------ Texto ------
Reloj de sol

Joaquín Pérez Azaústre

La estrecha mascarada

VIVIMOS una estrecha mascarada, adoptamos por máscara la piel de un sujeto exento de nosotros. Mueren veinticinco mil personas en Birmania y a nosotros nos preocupa, nos desangra el tejido y la cartera, la subida del precio del arroz. En Birmania no hay ni arroz, ni en Birmania hay infraestructuras, en Birmania, por no haber, ni siquiera hay un Gobierno decente al que poder dirigir una crítica dura por real, y por real efectiva. En España, mientras tanto, los telediarios nos asombran con sendos reportajes, realizados en directo desde varios mercados de barrio de distintas ciudades españolas, con la gente haciendo la compra y quejándose del aumento del precio del pescado, del de la carne en general y, en la verdura, de la duplicación del precio del pimiento morrón y del incremento en casi un euro del limón.

Esto es lo que importa, lo que incide en el ánimo y colapsa cada sala de espera del psicólogo, lo que deprime al fin al ciudadano español medio, que apenas puede ya con la hipoteca y con el incisivo aumento de los precios. Responderán algunos, con razón, que a cada uno importan sus problemas, y que el problema íntimo supera cualquiera que le venga desde fuera, especialmente si está protagonizado por otros. Por eso, precisamente por eso, lo que vivimos es una mascarada, estrecha por dejarnos los márgenes de realidad acotados en una preocupación infantil y egoísta, castrada y castradora, que sólo nace y muere en uno mismo. Nos hemos creído la falacia de la sociedad de la intercomunicación, de la interrelación, hemos desarrollado tesis doctorales con base en nuevos conceptos efectivos en la empresa, como por ejemplo la "sinergia", y hasta hay escritores muy mañosos que miran Internet, además de cómo realidad inapelable, como nuevo bastión articulado de ese nuevo mundo indescifrable, como si el mundo no fuera, en realidad, el mismo que contaban los novelistas rusos, con su misma pulsión de miedo y sangre. Creemos que la vida es otra vida pero siguen muriendo los birmanos a miles de kilómetros de aquí. La diferencia es que ahora lo sabemos casi en el mismo instante en que ellos mueren, que no nos enteramos por medio del telégrafo y que podemos contemplar el siniestro espectáculo en directo desde el mismo sillón en que cenamos. Sin embargo, este conocimiento quizá no nos convierta en más humanos, quizá hasta nos distancia del dolor.

Mueren veinticinco mil birmanos y aquí estamos en otra, y miramos las noticias como quien ve una película violenta: cambiando de canal, sin angustiarse, que venimos cansados del trabajo y no es cuestión de sufrir con lo de otros. Y en esto estamos todos igualados: yo mismo, cuando escriba el final de esta columna, dejaré de pensar en los birmanos.
------ Datos proporcionados ------
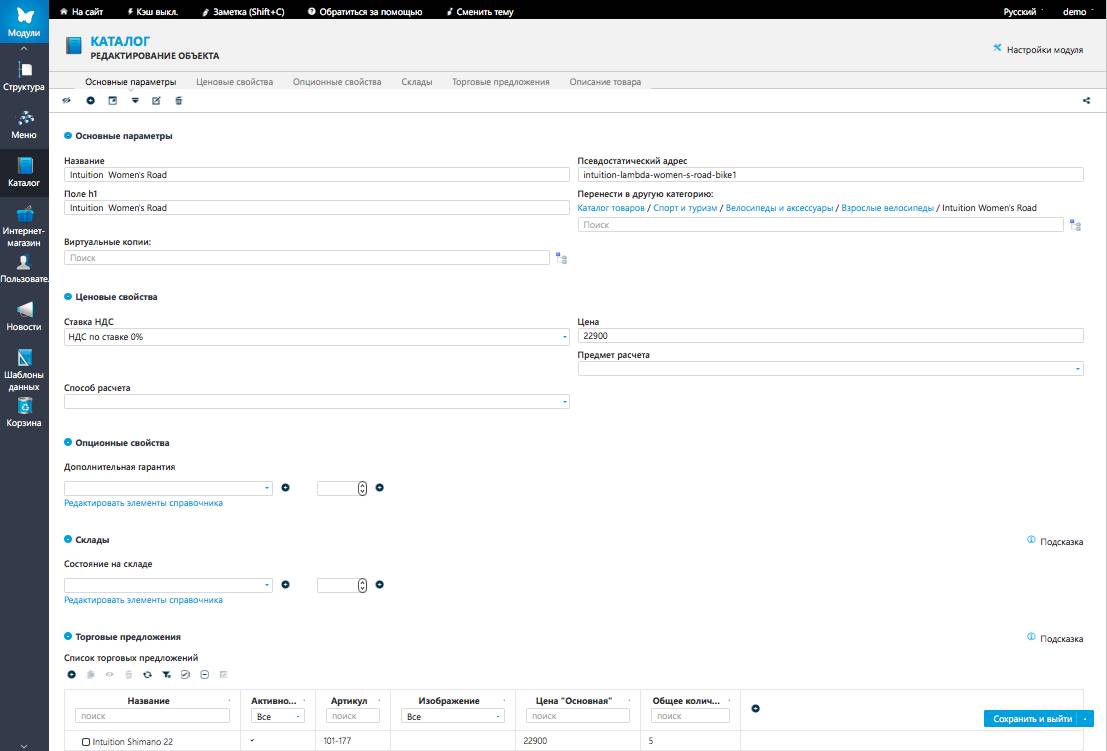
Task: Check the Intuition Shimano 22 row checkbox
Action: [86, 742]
------
------ Datos proporcionados ------
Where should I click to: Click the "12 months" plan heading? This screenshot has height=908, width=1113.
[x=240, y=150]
------
------ Datos proporcionados ------
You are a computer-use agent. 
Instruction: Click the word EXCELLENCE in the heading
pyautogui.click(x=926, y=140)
------
## Actividades propuestas
(a) Según el texto, ¿en cuánto se ha incrementado el precio del limón?
(b) Reproduce el fragmento del texto que comienza con las palabras "Joaquín Pérez Azaústre" y termina con "euro del limón.".
Responde basándote únicamente en el texto.

## Soluciones
(a) En casi un euro.

(b)
Joaquín Pérez Azaústre

La estrecha mascarada

VIVIMOS una estrecha mascarada, adoptamos por máscara la piel de un sujeto exento de nosotros. Mueren veinticinco mil personas en Birmania y a nosotros nos preocupa, nos desangra el tejido y la cartera, la subida del precio del arroz. En Birmania no hay ni arroz, ni en Birmania hay infraestructuras, en Birmania, por no haber, ni siquiera hay un Gobierno decente al que poder dirigir una crítica dura por real, y por real efectiva. En España, mientras tanto, los telediarios nos asombran con sendos reportajes, realizados en directo desde varios mercados de barrio de distintas ciudades españolas, con la gente haciendo la compra y quejándose del aumento del precio del pescado, del de la carne en general y, en la verdura, de la duplicación del precio del pimiento morrón y del incremento en casi un euro del limón.